The rest of Glassheart varies from mid-tempo to no-tempo ballads. First the good: hitmaker Bonnie McKee joins forces with Fraser T. Smith on the achingly beautiful “Un Love Me.” This dizzying anthem will have you power-grabbing like Celine Dion in Las Vegas. Then there’s this album’s very own “Bleeding Love”: if you could genetically engineer a clone of that, hit it would probably sound a lot like “Lovebird,” with its pretty piano intro and instantly hummable chorus. This could be song that turns things around for Leona in the States.

Now for the bad, which runs from Leona-on-autopilot balladry (the lazy Whitney Houston knock-off “I To You” and LP’s apologetically meek contribution “Fingerprints”) to bizarre experiments that just don’t work. The most worrying is Ryan Tedder’s “Favourite Scar” — it sounds like Britney’s “Circus” with a Tears For Fears backing track. Nothing about that combination is good. The biggest disappointment is probably the album’s official lead single. It’s hard to fathom how Leona could turn down Rihanna’s “We Found Love” for a song that sounds like a virtual remake of Emeli Sande’s vastly superior “Daddy.” (The Scottish diva must have been extremely tired when she penned this).

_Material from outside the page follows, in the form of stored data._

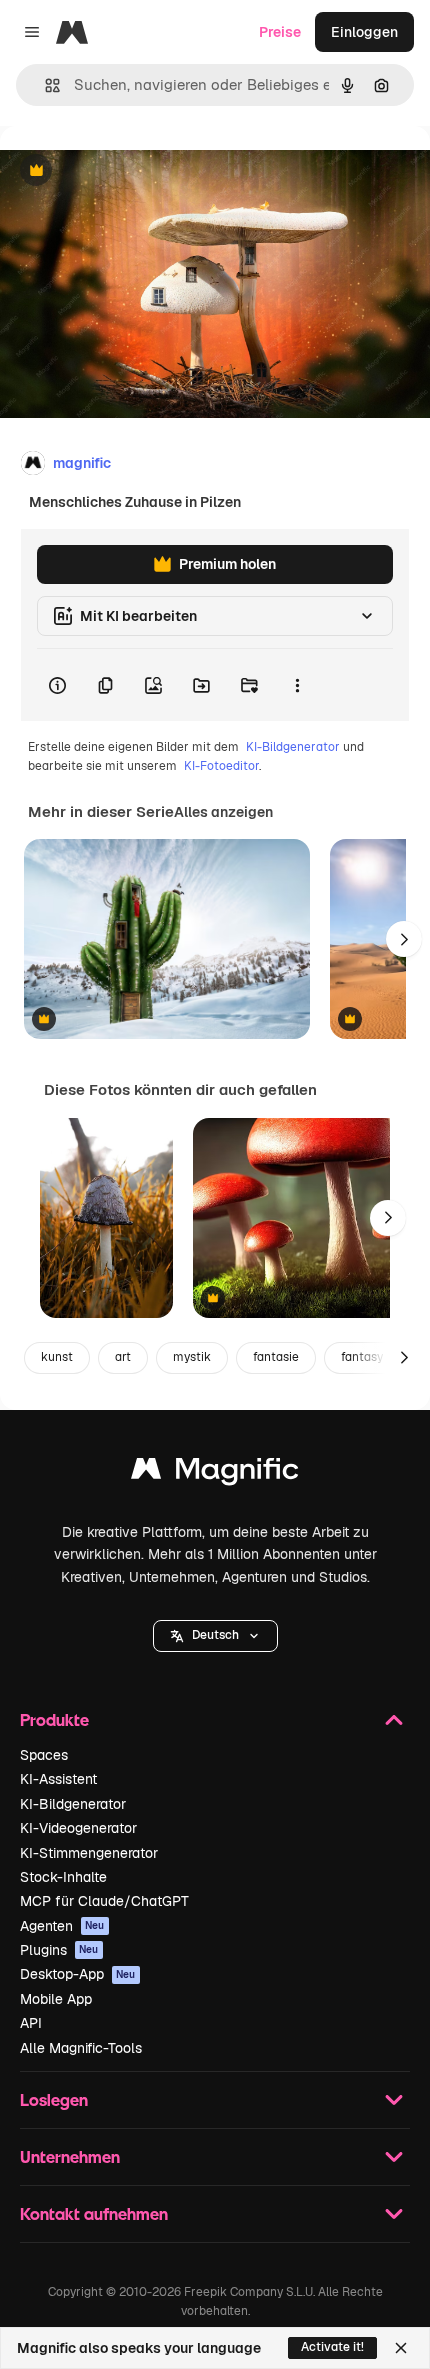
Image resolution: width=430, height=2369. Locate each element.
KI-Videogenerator (78, 1828)
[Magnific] (215, 1473)
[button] (215, 1636)
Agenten (62, 1926)
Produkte (54, 1719)
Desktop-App (78, 1974)
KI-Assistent (58, 1779)
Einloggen (364, 32)
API (31, 2023)
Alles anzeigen (223, 812)
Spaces (44, 1755)
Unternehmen (70, 2156)
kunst (57, 1357)
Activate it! (332, 2347)
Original (128, 171)
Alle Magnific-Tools (81, 2048)
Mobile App (56, 1999)
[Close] (401, 2348)
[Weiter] (404, 939)
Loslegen (54, 2099)
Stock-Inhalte (63, 1877)
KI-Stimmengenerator (89, 1853)
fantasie (276, 1357)
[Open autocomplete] (44, 85)
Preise (280, 32)
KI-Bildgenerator (293, 747)
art (123, 1357)
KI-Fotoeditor (221, 766)
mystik (192, 1357)
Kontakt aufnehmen (94, 2213)
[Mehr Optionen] (297, 685)
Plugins (59, 1950)
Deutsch (215, 1635)
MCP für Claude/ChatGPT (104, 1901)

The addition of a rap from Childish Gambino (on single “Trouble”) feels forced and it’s an awkward reminder that, three albums into her career, Simon Cowell’s golden girl has yet to forge her own identity. Leona seems destined to live in the shadow of other women who did it first and better.

The Best Song Wasn’t The Single: “Glassheart” is one of 2012’s best floor-fillers, while “Lovebird” has radio hit written all over it.

Sounds like: Everything else Leona has ever recorded.

Best Listened To: When doing the ironing or other household chores.